Few foreigners know that San Sebastian is the patron saint of Javea. You could easily attend the week of festivities surrounding the San Sebastian feast day – 20th of January – and have no idea what everyone is celebrating about.

In fact, it was only in 2012 that a dedicated group of Javea historians resurrected the forgotten feast day and made it one of the highlights of the Javea festival calendar.  As it turns out, many Javea locals had forgotten the story of San Sebastian too.

Picture credit: Xabia.org

Also read: Javea Festivals

When is the San Sebastián festival in Javea?

The week leading up to the 20th of January.

Where is the San Sebastián festival in Javea?

Around the Plaza de la Iglesia and the Plaça de Baix, in the old town of Javea.

What’s the highlight of the San Sebastián festival in Javea?

Depending on your taste:

  • The offering of flowers at the two niches honour San Sebastián in Javea, at 7:30pm on January 20th
  • Bull-running in the Plaza de la Iglesia in the week running up to the 20th of January
  • Enjoy drinks and tapas with friends in the bars surrounding the Iglesia de San Bartolomé in Javea old town

History of the San Sebastian festival in Javea – the ‘dispeller of the pestilence’

The reasons why San Sebastian became Patron de Javea are so steeped in history, myth and legend that you won’t find them on Wikipedia. 

But a few surviving historical documents set the scene: while neighbouring Denia suffered some of the worst outbreaks of the bubonic page in all of Alicante, Javea remained miraculously untouched.

While the city of Elche further south lost a quarter of its population to the Black Death, the population of Javea actually doubled from 930 people in the early 16th century to 1,800 people in the 17th century – a miracle attributed to worship of San Sebastian.

From at least 7th century AD, Christian populations had venerated San Sebastian as the ‘dispeller of the pestilence’. Many works of art depicted plague sufferers as dying under a shower of arrows from a heavenly executioner – a symbolism which matched with the life of San Sebastian, who was tied to a stake and shot with arrows after suffering persecution in the third century in Rome.

Two niches with depictions of San Sebastian wounded with arrows exist in Javea close to where the old gatehouses of the walled town used to be.

San Sebastian, it was believed, saved Javea from any trace of the plague trying to enter. 

The festival of San Sebastian in Javea

The feast day of San Sebastian is on January 20, and every year in Javea festivities run on for a week surrounding this important date.

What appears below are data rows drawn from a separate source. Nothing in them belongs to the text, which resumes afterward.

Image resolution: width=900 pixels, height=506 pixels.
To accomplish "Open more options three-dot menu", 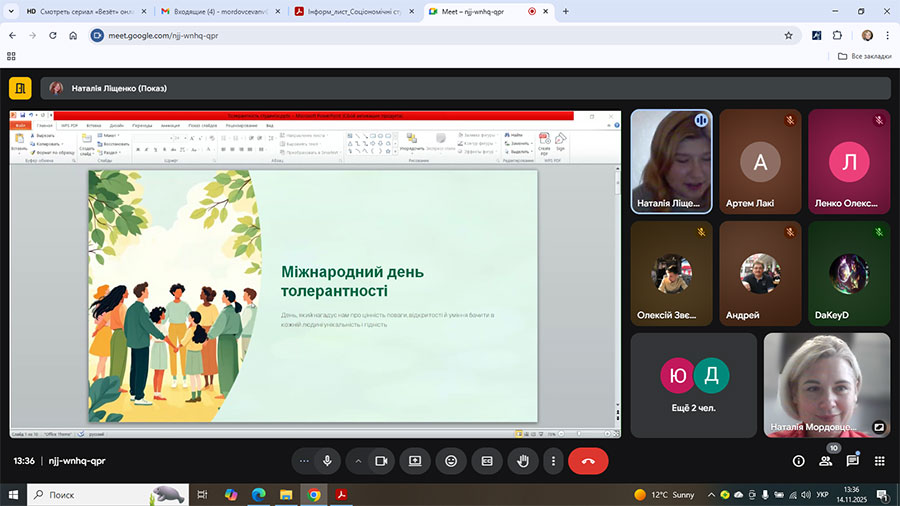I will [553, 461].
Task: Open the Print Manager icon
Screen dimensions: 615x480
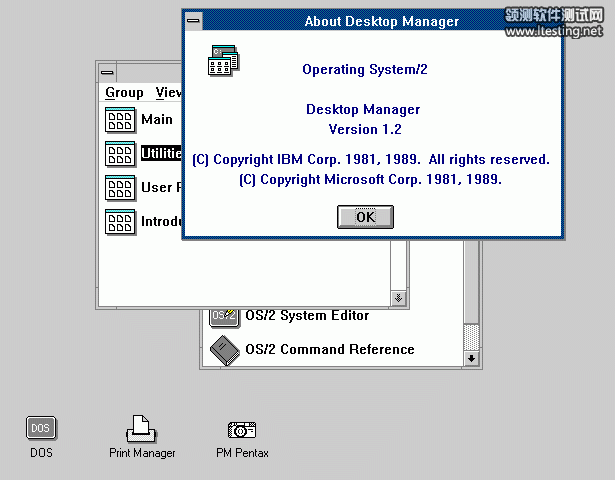Action: pos(141,429)
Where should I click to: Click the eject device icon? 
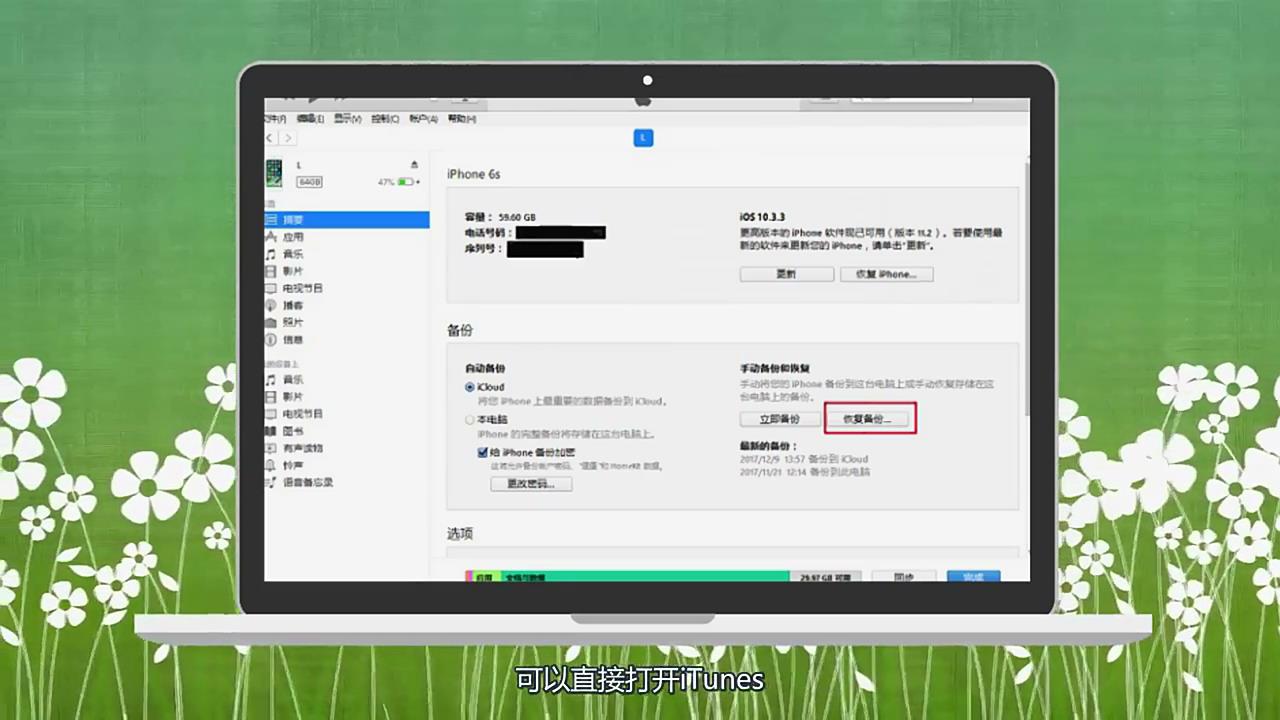[413, 164]
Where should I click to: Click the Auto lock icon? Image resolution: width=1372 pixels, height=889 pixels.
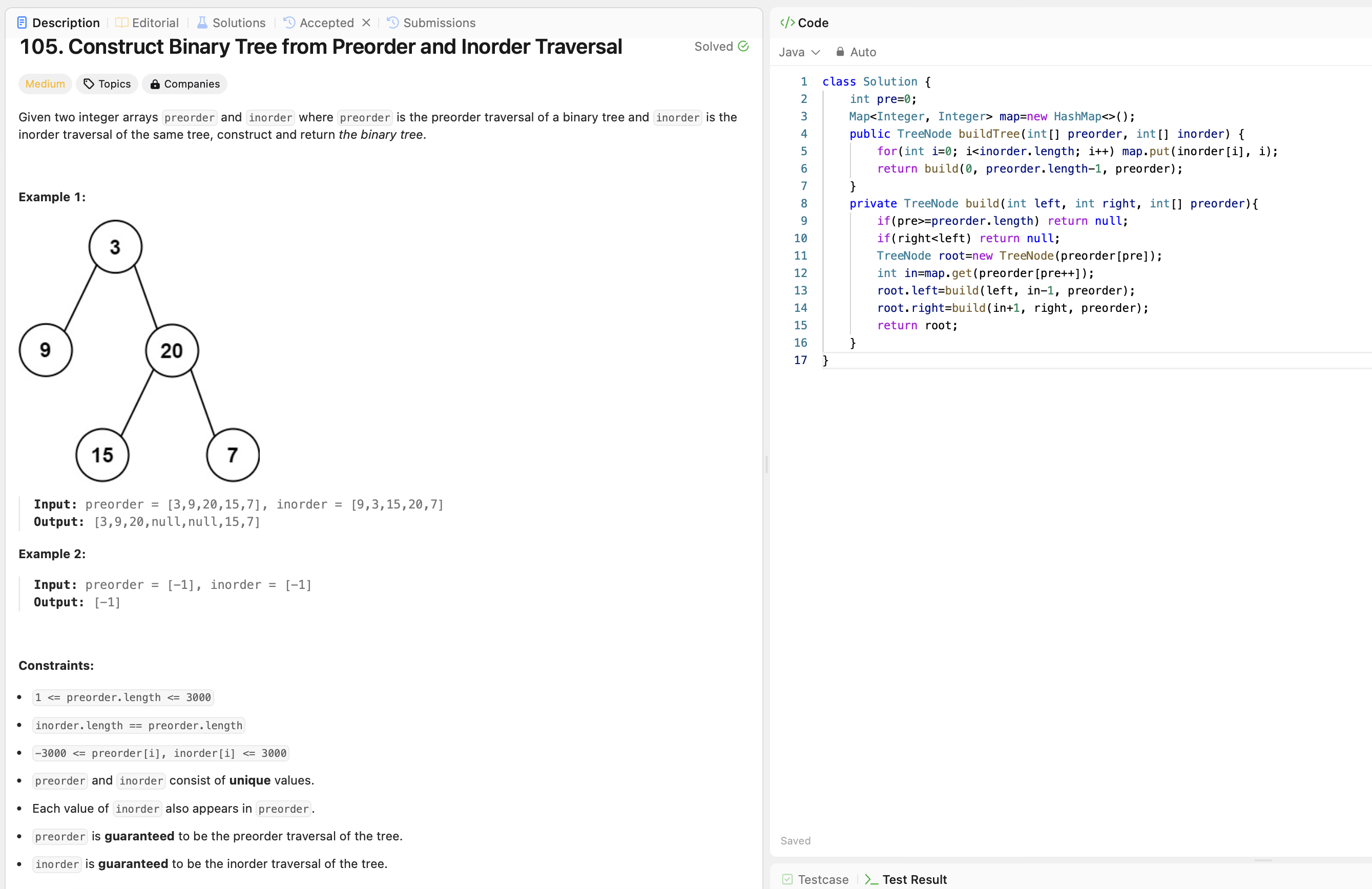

The tourism portal of Xabia tells us that ‘until recent years’ the day was honoured with a solemn Mass and perhaps the odd line of ‘firecrackers’.

But since 2012 – when Javea celebrated 400 years of being named a Royal Town by Felipe III – the festival of San Sebastian in Javea is honoured with the running of bulls in the square around Javea’s central San Bartolome Church, street parades with music, children’s performances, sporting events and the offering of flowers to the two niches of San Sebastian.

You can soak up the atmosphere in the tapas bars and restaurants in the Plaça de Baix – a central square right below the Church – while the La Llum nightclub often has special themed nights.

Events begin on January 20 with an 8:30am ‘despertà’ or ‘wakeup’ which announces the start of the San Sebastian festival in the old town of Javea. The offering of flowers at the San Sebastian niches takes place at 7:30pm with a Mass held at 8pm in the San Bartolome church.

The following Saturday will feature children’s tales in the morning, while the Sunday often features a cycling event in honour of San Sebastian.

From 6pm each evening between January 20th and the weekend, participating cattle ranches will release cows and bulls into the square surrounding the Church at 6pm and 11pm. On Saturday and Sunday there is typically an extra bull running event at 11:30am. 

(NOTE: bull runs in Javea are called Carrer de Bous, and while controversial do not feature the ceremonial killing of any animals.)

5 things you didn’t know about the San Sebastian festivals in Javea

  1. San Sebastian is the first ‘taurino’ or bull running event of the year in Javea, taking place in the week of January 20th.
  2. The San Sebastian festival in Javea is not the first festival of the year – that’s the feast day in honour of San Antonio on the 17th of January, where Javea locals bring their pets and animals to receive a blessing in the Javea old town.
  3. Javea shares a plague-related patron saint with the nearby town of Elda, where worshippers prayed to an imagen of the Virgin Mary for deliverance from the Black Death.
  4. Both venerance of the Black Death and the actual bubonic plague itself originated in Italy – the regions of Sicily, Naples and Sardinia were in fact part of the Catalan and Valenciano-speaking Crown of Aragon throughout the 16th century, during the height of the plague in eastern Spain.
  5. Denia was a major commercial port in the Crown of Aragon, and was one of the most affected towns by the plague – meanwhile Javea miraculously saw its population double during the worst 100 years of the pandemic.